"Vigilance républicaine" : contre-appel de Roger Karoutchi

PARIS (AFP) — Le secrétaire d'Etat aux Relations avec le Parlement, Roger Karoutchi, a répliqué mardi à l'appel à la "vigilance républicaine" cosigné par des personnalités de gauche et de droite, en appelant à "restaurer le débat démocratique" dans "un esprit apaisé".

Dans une déclaration à l'AFP, il juge "dangereux pour la démocratie d'utiliser et de multiplier les attaques personnelles contre le chef de l'Etat pour essayer de déstabiliser son action politique".

"Il faut respecter l'expression récente du suffrage universel, source et origine des pouvoirs du président de la République, du Parlement et du gouvernement", insiste-t-il.

"Parce qu'il faut raison garder et que les expressions de +Comité de vigilance+ ou de +Résistance+ ont une connotation historique reconnue, j'appelle tous les élus à restaurer le débat démocratique et républicain au-delà des appartenances partisanes, dans un esprit apaisé de recherche du bien commun", explique M. Karoutchi.

Dans le même esprit, le président du groupe UMP au Sénat, Henri de Raincourt, a appelé mardi à "une véritable +vigilance républicaine+ pour respecter le choix des Français".

"La multiplication des mises en cause du chef de l'Etat, au-delà des limites inhérentes au légitime débat politique qui sied à une démocratie comme la nôtre, constitue aujourd'hui une atteinte inacceptable à notre pacte républicain", écrit-il dans un communiqué.
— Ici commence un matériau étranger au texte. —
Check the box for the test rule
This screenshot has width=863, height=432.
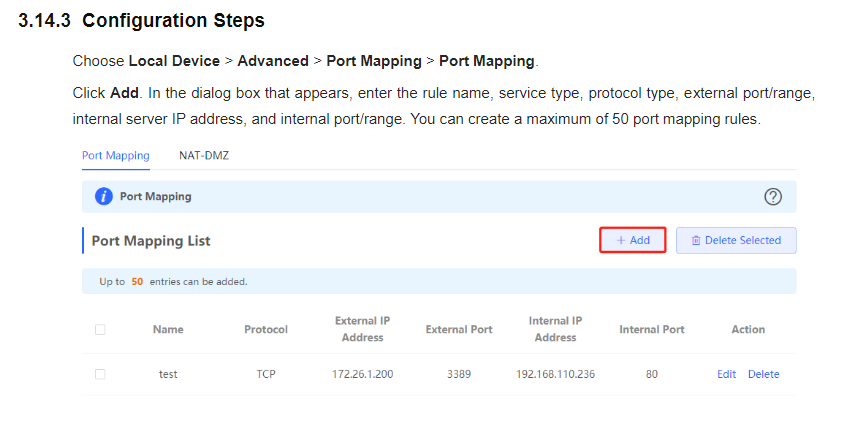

"Le groupe UMP du Sénat appelle solennellement l'ensemble des responsables politiques à une véritable +vigilance républicaine+ pour respecter le choix démocratique des Français et souhaite réaffirmer sa pleine confiance dans l'action du chef de l'État et son soutien au gouvernement", ajoute-t-il.

L'hebdomadaire Marianne a publié samedi un "appel à la vigilance républicaine", qui accuse, sans le nommer, Nicolas Sarkozy de "dérive vers une forme de pouvoir purement personnel confinant à la monarchie élective".

L'appel a été signé notamment par l'ancien Premier ministre Dominique de Villepin, Ségolène Royal (PS), François Bayrou (MoDem) et Bertrand Delanoë (PS).